Extracted data entries.
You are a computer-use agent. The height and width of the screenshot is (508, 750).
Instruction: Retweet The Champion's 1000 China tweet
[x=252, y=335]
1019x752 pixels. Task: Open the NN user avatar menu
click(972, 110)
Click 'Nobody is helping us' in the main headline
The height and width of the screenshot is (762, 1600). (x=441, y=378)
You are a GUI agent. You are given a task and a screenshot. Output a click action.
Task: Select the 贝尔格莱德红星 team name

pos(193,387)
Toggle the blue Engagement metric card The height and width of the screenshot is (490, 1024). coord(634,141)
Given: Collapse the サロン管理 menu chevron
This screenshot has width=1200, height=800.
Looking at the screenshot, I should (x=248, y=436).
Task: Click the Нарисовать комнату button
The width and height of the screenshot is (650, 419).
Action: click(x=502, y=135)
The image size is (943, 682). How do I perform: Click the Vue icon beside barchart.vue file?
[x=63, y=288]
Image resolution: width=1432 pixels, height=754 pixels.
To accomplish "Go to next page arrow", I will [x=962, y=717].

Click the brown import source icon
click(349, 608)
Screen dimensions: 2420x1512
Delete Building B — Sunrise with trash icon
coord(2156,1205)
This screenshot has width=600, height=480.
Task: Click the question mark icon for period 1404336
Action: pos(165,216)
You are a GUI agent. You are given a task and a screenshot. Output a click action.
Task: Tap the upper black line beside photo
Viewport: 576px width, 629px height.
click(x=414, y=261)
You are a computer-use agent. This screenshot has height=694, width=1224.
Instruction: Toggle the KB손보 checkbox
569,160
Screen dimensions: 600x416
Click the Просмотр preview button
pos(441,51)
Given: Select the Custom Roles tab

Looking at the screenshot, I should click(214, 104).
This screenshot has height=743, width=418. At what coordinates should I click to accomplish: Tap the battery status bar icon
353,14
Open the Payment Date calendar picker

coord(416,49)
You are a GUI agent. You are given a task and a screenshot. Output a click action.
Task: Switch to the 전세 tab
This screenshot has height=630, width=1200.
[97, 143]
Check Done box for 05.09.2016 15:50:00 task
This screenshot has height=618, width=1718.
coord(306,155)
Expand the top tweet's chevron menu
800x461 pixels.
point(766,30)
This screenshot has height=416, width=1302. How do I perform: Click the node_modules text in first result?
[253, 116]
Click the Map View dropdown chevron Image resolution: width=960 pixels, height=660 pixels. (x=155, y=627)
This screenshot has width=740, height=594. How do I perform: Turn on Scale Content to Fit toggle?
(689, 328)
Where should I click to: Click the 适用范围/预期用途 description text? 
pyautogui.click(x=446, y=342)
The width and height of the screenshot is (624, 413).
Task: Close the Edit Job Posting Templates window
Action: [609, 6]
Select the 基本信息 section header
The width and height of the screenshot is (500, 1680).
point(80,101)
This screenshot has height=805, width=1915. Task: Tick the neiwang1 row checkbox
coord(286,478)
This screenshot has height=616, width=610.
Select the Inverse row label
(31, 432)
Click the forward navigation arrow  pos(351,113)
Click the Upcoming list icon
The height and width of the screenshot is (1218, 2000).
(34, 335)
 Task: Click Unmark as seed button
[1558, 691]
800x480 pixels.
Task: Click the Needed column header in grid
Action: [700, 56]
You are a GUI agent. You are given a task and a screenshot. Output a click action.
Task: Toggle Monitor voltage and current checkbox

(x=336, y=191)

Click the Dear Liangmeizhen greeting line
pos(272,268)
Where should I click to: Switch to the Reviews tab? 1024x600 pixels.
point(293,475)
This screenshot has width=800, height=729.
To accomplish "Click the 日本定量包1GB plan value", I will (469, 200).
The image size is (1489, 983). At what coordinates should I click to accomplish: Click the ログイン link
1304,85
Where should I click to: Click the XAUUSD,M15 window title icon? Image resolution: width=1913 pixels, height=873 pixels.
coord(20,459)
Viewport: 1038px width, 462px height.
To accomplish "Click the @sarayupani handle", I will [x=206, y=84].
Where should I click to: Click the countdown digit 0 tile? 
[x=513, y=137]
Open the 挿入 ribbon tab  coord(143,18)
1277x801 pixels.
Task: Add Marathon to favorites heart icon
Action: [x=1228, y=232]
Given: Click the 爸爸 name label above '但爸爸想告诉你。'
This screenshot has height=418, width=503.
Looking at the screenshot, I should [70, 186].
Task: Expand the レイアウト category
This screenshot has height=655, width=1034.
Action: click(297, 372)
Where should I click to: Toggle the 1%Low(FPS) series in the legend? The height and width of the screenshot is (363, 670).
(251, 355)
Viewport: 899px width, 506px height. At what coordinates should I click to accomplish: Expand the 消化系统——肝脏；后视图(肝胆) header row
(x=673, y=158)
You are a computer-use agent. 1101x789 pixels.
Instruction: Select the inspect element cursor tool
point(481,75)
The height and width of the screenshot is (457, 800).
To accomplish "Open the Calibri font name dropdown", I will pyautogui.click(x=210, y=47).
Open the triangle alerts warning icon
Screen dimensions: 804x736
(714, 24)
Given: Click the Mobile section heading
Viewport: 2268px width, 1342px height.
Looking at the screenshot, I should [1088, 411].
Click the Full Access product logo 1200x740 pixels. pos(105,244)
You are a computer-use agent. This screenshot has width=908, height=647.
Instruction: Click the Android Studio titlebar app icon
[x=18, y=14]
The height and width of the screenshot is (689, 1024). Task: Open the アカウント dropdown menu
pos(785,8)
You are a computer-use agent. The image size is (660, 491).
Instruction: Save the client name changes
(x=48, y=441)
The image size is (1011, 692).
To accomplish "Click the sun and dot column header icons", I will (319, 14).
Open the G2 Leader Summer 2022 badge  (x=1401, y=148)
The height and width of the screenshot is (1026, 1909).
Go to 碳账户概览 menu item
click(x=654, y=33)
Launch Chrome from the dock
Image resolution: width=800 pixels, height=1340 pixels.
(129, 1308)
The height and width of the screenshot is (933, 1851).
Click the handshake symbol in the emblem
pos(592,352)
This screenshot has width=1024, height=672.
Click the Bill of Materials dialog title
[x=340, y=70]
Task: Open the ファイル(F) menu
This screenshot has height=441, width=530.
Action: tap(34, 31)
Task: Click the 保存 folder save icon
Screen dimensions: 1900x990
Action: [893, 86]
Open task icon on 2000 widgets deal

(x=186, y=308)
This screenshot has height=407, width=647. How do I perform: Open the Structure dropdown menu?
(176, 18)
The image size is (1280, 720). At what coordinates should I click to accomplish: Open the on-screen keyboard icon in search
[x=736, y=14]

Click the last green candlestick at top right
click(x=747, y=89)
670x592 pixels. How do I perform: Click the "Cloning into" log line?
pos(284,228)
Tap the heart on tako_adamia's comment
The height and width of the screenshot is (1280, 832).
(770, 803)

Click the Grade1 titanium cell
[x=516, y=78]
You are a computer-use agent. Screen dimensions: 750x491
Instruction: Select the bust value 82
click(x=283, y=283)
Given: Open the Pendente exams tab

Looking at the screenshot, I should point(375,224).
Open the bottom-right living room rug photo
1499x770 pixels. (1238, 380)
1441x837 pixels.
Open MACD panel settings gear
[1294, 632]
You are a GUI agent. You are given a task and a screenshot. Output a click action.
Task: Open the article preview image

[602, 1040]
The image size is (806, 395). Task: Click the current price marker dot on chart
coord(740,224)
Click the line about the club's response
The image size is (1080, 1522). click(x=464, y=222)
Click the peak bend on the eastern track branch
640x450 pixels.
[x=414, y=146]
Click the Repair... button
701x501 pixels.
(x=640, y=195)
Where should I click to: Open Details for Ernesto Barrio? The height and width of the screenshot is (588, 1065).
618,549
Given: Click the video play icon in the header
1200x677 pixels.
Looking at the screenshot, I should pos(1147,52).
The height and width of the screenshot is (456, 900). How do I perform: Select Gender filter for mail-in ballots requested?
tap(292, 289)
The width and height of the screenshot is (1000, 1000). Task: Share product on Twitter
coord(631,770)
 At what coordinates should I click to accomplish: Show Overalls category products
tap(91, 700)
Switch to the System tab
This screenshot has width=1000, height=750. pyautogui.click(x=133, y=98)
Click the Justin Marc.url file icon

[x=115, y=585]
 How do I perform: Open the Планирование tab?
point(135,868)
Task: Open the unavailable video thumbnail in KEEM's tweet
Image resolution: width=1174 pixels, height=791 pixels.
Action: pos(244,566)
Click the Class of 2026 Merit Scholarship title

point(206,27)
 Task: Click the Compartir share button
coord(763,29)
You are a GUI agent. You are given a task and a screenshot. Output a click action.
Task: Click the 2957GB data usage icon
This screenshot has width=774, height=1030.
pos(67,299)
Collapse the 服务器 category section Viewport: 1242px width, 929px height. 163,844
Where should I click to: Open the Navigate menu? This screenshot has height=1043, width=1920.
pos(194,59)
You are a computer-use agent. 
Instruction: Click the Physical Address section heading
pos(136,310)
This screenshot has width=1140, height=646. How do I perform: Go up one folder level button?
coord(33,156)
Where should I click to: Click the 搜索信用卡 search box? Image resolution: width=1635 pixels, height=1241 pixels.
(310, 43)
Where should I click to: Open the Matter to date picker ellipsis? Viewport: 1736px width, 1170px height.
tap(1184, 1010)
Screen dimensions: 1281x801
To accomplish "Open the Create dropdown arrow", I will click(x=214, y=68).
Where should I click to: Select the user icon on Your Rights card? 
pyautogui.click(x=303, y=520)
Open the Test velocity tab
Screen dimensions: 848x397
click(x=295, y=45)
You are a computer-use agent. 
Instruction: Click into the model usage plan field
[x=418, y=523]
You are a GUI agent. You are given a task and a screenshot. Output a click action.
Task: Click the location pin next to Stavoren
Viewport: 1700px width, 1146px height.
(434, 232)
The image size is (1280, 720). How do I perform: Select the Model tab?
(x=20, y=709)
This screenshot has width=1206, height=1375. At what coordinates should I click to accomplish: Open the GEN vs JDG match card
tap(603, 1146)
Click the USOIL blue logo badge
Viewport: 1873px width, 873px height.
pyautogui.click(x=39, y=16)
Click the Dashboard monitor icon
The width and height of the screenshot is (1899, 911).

WHAT THIS TASK INVOLVES.
"blue" is the word to look for; copy every line of the data that has it.

EXERCISE OUTPUT.
Toggle the blue Engagement metric card The height and width of the screenshot is (490, 1024). coord(634,141)
Click the USOIL blue logo badge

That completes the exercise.